Потом пришли родители Никитоса, и во второй раз за дни сурка мы поужинали вместе — я горячим чаем на травах, они котлетами с лапшой…

825-й день сурка

— Я подумал, что… — я сглотнул. — Все-таки это возможно — любить женщин и одновременно одного-единственного парня… Ты так не думаешь?

Никитос молчал. Я пожал плечами и склонился над книгой, изрядно осточертевшей мне за эти циклы.

— А ты в какой садик ходил? — вдруг спросил Ник.

У меня от удивления глаза на лоб полезли. Это обычно я сбивался на всякие отвлеченные темы, Никита по своей инициативе такого не делал. Для него работало довольно строгое правило: в кухне мы можем говорить «про жизнь», но в комнате все же придерживаемся Фауста.

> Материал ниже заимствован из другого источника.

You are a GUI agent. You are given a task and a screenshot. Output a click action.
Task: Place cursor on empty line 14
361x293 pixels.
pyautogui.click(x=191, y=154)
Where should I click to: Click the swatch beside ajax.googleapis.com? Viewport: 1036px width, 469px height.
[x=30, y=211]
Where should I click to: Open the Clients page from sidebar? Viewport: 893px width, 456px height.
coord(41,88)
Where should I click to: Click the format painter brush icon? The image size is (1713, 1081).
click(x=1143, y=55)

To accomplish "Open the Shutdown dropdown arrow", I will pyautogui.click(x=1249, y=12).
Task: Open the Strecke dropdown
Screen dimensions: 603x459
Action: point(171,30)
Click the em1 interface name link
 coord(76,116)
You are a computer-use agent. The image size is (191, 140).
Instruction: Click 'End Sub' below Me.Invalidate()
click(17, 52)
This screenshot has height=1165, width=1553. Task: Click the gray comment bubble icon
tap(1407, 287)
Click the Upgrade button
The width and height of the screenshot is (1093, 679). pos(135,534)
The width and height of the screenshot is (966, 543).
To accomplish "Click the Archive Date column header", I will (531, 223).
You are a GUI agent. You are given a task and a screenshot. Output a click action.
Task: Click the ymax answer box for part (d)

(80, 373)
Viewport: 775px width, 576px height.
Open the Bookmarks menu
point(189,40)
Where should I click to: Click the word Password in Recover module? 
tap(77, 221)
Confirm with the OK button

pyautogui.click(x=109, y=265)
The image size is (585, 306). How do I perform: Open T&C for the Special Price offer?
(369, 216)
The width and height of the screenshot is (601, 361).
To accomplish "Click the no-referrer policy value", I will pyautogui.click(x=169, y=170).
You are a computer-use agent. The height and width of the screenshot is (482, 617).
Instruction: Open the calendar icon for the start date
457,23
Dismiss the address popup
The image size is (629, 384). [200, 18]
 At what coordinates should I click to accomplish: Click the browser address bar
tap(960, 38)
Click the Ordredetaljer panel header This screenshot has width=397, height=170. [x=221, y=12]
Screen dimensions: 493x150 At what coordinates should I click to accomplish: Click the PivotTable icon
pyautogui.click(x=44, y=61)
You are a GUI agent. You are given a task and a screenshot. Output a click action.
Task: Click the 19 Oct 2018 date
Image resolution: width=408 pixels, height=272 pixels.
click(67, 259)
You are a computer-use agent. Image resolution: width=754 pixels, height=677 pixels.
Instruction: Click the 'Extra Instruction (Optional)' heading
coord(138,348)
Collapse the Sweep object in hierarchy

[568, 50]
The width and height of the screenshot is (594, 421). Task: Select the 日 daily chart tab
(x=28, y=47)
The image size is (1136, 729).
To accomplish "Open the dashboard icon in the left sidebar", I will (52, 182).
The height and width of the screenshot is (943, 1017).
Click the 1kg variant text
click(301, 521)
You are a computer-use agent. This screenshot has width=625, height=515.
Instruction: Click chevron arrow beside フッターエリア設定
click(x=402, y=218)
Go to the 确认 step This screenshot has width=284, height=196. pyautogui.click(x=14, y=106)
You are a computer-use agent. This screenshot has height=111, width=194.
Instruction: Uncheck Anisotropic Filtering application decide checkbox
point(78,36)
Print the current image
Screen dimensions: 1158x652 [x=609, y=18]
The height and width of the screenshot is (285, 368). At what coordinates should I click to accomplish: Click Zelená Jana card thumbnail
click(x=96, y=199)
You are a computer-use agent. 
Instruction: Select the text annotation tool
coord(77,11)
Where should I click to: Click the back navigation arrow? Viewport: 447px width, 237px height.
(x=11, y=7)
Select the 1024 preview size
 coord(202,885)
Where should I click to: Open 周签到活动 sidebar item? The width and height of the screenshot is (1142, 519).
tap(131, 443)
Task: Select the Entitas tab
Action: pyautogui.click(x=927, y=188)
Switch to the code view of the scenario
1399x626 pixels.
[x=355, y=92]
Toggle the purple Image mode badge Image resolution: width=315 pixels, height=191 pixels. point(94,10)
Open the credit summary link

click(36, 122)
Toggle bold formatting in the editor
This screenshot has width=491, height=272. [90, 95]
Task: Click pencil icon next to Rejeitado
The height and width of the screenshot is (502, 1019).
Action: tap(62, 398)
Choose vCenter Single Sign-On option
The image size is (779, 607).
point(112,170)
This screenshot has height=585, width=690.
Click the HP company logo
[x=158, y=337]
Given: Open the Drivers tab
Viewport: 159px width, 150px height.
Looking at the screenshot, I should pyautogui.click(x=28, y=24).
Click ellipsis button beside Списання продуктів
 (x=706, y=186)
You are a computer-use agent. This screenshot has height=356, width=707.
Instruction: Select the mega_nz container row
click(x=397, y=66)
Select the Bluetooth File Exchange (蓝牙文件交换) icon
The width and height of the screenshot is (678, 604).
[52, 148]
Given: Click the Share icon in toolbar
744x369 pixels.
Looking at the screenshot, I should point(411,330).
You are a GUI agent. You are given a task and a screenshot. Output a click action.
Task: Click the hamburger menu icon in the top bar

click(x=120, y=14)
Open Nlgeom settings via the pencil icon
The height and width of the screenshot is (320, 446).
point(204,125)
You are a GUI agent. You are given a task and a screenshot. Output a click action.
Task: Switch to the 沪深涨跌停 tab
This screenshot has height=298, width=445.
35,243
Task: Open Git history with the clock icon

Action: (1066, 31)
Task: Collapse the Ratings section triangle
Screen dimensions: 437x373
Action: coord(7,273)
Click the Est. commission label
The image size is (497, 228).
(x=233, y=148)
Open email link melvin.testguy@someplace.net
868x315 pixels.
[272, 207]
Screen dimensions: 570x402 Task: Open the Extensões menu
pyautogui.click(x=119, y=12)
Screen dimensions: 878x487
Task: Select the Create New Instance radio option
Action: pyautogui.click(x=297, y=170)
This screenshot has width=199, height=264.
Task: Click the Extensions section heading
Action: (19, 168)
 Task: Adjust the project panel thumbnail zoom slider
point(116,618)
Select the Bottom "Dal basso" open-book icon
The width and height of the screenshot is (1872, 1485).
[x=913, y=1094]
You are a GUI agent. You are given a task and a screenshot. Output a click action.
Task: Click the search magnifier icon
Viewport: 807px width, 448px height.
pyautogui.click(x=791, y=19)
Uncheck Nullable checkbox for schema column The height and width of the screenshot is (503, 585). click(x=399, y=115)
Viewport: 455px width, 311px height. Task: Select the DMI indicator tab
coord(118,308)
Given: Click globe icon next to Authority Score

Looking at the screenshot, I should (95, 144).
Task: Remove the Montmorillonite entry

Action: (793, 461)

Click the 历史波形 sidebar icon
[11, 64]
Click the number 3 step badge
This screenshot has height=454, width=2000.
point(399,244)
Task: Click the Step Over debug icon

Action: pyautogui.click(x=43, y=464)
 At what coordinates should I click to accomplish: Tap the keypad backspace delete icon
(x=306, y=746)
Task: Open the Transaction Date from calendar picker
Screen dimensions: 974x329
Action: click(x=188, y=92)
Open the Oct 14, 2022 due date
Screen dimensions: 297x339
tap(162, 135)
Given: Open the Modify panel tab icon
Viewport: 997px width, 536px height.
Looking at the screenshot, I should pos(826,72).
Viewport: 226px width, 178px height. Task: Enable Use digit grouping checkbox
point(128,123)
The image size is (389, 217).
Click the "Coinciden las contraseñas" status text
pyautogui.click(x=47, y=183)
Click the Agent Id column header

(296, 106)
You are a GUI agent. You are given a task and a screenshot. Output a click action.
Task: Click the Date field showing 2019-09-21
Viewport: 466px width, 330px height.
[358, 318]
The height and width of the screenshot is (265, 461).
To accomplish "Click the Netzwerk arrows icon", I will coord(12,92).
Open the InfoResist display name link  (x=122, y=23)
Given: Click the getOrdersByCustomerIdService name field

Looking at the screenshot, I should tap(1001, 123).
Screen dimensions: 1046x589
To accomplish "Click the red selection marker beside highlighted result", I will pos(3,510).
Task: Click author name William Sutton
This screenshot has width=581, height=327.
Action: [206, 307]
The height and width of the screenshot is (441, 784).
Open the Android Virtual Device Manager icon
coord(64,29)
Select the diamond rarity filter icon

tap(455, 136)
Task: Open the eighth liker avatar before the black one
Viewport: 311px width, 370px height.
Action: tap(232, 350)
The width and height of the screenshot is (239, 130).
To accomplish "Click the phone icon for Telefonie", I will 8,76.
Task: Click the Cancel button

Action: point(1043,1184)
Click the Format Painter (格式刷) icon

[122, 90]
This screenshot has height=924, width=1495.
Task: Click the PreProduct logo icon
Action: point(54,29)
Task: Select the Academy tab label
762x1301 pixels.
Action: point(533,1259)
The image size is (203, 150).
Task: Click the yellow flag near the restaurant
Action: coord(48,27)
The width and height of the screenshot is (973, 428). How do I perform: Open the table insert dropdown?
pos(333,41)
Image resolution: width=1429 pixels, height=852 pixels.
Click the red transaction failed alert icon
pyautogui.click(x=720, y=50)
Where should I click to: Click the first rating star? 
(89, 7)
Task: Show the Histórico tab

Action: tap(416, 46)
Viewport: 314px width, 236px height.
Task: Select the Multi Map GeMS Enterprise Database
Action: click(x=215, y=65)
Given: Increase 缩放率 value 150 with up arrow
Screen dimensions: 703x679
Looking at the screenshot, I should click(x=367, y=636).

Следующий час мы говорили обо мне. На немецком, само собой. Я рассказал Никите и про песочницу во дворе, и про друзей по детскому садику, и про ненавистную пенку на горячем молоке. Потом переключился на школу, поведав о странном географе, ненормальной Светке и кубке по плаванию. Упомянул о лагере, в котором был позапрошлым летом и в котором научился играть в теннис. Прошелся по тому, что хочу стать ученым, исследователем физики времени.

Никита слушал, позволяя себе иногда бросать на меня взгляды. Когда я смотрел в другую сторону, он вообще не отводил от меня глаз. Это, конечно, радовало, но хотелось какого-то продолжения, а его не было…

Сексуальное напряжение между нами постоянно ощущалось. Никита же не предпринимал никаких действий.

Как его подстегнуть? Как еще я могу его подстегнуть?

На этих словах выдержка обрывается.